Exercise instructions — Write every entry out again, exactly as given.

Available records —
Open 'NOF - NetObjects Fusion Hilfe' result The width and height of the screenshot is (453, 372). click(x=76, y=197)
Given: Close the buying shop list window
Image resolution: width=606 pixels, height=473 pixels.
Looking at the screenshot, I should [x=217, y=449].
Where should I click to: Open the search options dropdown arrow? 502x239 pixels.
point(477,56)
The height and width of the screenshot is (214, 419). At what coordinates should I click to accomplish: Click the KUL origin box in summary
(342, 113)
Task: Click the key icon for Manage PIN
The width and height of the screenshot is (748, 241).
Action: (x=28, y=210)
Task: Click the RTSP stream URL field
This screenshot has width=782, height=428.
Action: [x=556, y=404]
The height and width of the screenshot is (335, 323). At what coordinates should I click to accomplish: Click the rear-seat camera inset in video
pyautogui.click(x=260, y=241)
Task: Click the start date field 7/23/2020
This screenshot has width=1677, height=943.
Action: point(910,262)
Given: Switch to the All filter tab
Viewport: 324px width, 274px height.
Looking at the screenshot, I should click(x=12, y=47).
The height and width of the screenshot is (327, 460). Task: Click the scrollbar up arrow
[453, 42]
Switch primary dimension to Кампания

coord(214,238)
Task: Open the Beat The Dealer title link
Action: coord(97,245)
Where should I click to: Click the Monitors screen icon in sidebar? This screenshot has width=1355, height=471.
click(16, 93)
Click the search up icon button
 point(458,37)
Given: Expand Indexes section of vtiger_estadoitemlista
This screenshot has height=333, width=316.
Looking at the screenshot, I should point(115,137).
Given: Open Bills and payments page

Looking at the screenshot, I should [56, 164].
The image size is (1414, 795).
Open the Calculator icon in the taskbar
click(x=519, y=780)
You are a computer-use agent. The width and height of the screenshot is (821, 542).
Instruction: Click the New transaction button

Output of the task —
Open 'NOF - NetObjects Fusion Hilfe' result The width and height of the screenshot is (453, 372). click(x=76, y=197)
Given: Close the buying shop list window
Image resolution: width=606 pixels, height=473 pixels.
Looking at the screenshot, I should [x=217, y=449].
Where should I click to: Open the search options dropdown arrow? 502x239 pixels.
point(477,56)
The height and width of the screenshot is (214, 419). At what coordinates should I click to accomplish: Click the KUL origin box in summary
(342, 113)
Task: Click the key icon for Manage PIN
The width and height of the screenshot is (748, 241).
Action: (x=28, y=210)
Task: Click the RTSP stream URL field
This screenshot has width=782, height=428.
Action: [x=556, y=404]
The height and width of the screenshot is (335, 323). At what coordinates should I click to accomplish: Click the rear-seat camera inset in video
pyautogui.click(x=260, y=241)
Task: Click the start date field 7/23/2020
This screenshot has width=1677, height=943.
Action: point(910,262)
Given: Switch to the All filter tab
Viewport: 324px width, 274px height.
Looking at the screenshot, I should click(x=12, y=47).
The height and width of the screenshot is (327, 460). Task: Click the scrollbar up arrow
[453, 42]
Switch primary dimension to Кампания

coord(214,238)
Task: Open the Beat The Dealer title link
Action: coord(97,245)
Where should I click to: Click the Monitors screen icon in sidebar? This screenshot has width=1355, height=471.
click(16, 93)
Click the search up icon button
 point(458,37)
Given: Expand Indexes section of vtiger_estadoitemlista
This screenshot has height=333, width=316.
Looking at the screenshot, I should point(115,137).
Given: Open Bills and payments page

Looking at the screenshot, I should [56, 164].
The image size is (1414, 795).
Open the Calculator icon in the taskbar
click(x=519, y=780)
You are a computer-use agent. The width and height of the screenshot is (821, 542).
Instruction: Click the New transaction button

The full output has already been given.